Warto natomiast zwrócić uwagę, że o ile cały rynek nieco się skurczył, to – jak wynika z danych IDC – wzrosła konsumpcja oryginalnych wkładów (ilościowo o 5,9 proc., a wartościowo o 3,8 proc.). Tymczasem sprzedaż alternatywnych produktów stopniała o ponad 10 proc., a wartościowo niemal o 16 proc. Z takim trendem mamy do czynienia od dłuższego czasu. Warto też zauważyć, że udział OEM zwiększył się mimo problemów z dostępnością wkładów niektórych producentów, co przełożyło się na spore podwyżki cen.

O ile dane IDC wskazują, że materiały OEM coraz bardziej dominują na rynku i osiągnęły już 60 proc. ilościowego udziału w sprzedaży (4 lata temu odsetek ten wynosił 51 proc.) to resellerzy, z którymi rozmawialiśmy, zgodnie twierdzą, że większym popytem cieszą się zamienniki. W niektórych sklepach ich udział w sprzedaży jest większy niż przed pandemią i sięga ok. 80 proc.
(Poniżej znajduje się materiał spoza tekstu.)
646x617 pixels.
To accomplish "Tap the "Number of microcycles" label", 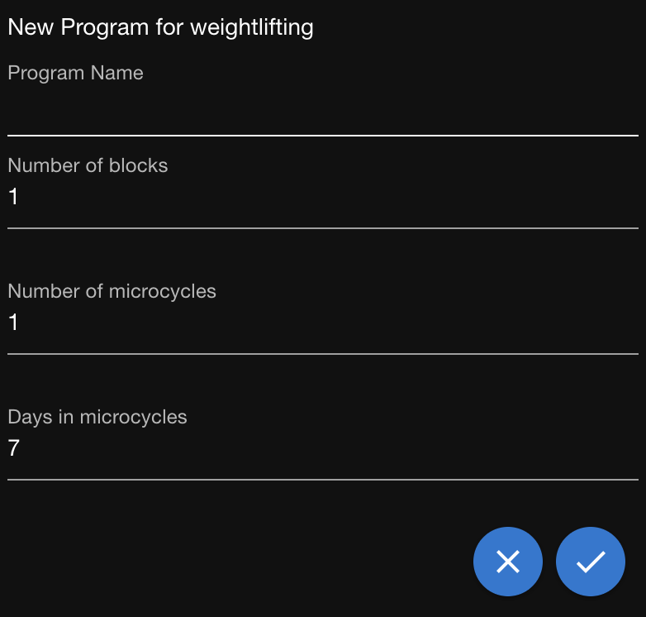I will click(x=112, y=291).
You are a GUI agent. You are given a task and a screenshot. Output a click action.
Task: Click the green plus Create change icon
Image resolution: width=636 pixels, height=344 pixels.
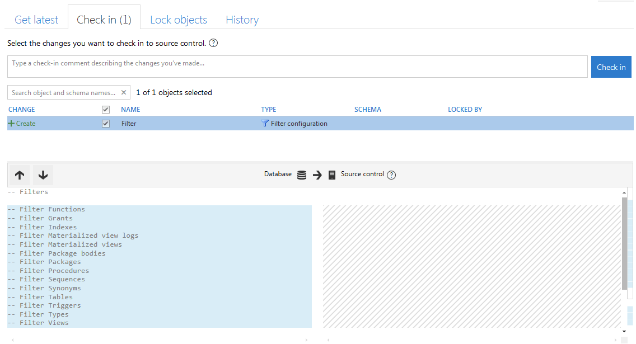pyautogui.click(x=11, y=123)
Resellerzy spodziewają się, że rynek materiałów eksploatacyjnych do druku w dłuższej perspektywie będzie się kurczył – coraz więcej firm i urzędów będzie polegać na rozwiązaniach paperless. W związku z pracą zdalną transformacja w tym kierunku przyspieszyła także w mniejszych firmach.

Zdaniem resellera

Marek Szczerbik, właściciel, toners.com.pl  

Sprzedaż w porównaniu z czasem sprzed pandemii wzrosła o jakieś 20–30 proc. Ostatnio, wraz z rozluźnieniem lockdownu, zakupy są jednak nieco mniejsze. Popularnością cieszą się przede wszystkim tusze, ponieważ w domach ludzie mają zwykle atramentowe urządzenia, niemniej wzrosła również sprzedaż tonerów. Przy czym góruje popyt na materiały alternatywne, których udział w sprzedaży jest nawet większy niż przed pandemią. Wydaje mi się, że to kwestia zarówno ceny produktu, jak i pojemności – zwykle zamienniki mają większą pojemność niż produkty OEM. Oryginalne materiały kupują zwykle urzędy oraz większe przedsiębiorstwa. Co do materiałów ponownie napełnianych, to obecnie zainteresowanie nimi jest niewielkie. Tym niemniej nadal są klienci, którzy decydują się na taką opcję, gdy koszt wynosi około 30 proc. ceny oryginalnego produktu.

  
Jarosław Adamski, właściciel, Printland  

W ciągu ostatniego roku sprzedaż spadła o jakieś 20 proc. Naszymi klientami są głównie przedsiębiorstwa i urzędy, bo sporo firm zamknięto w czasie lockdownów. Wprawdzie materiały do druku były kupowane dla osób pracujących w domach, jednak nie zrekompensowało to spadku zamówień do biur. Od dawna obserwujemy zresztą spadek sprzedaży i wydaje się, że będzie on kontynuowany, ponieważ firmy przechodzą w coraz większym stopniu na obieg paperless. To samo zresztą dotyczy także urzędów. Popytem cieszą się głównie materiały alternatywne, zaś te oryginalne kupują bogate spółki skarbu państwa, a także sektor publiczny, jak na przykład służba zdrowia. Jednakże tutaj również widać szybkie przechodzenie na systemy cyfrowej dokumentacji.

  
Piotr Bereza, współwłaściciel, Alfa Systemy Komputerowe  

Sprzedaż waha się w zależności od dostępności produktów w atrakcyjnych cenach. Jeśli uda nam się je pozyskać, to notujemy większą sprzedaż, a jak ceny są mniej atrakcyjne, to klienci prawdopodobnie kupują gdzie indziej. W sprzedaży online, na którą przeszliśmy jakieś dwa lata temu, jest duża konkurencja. Wyraźny wzrost sprzedaży w czasie pandemii notowaliśmy jedynie na jej początku, gdy zamknięto stacjonarne sklepy.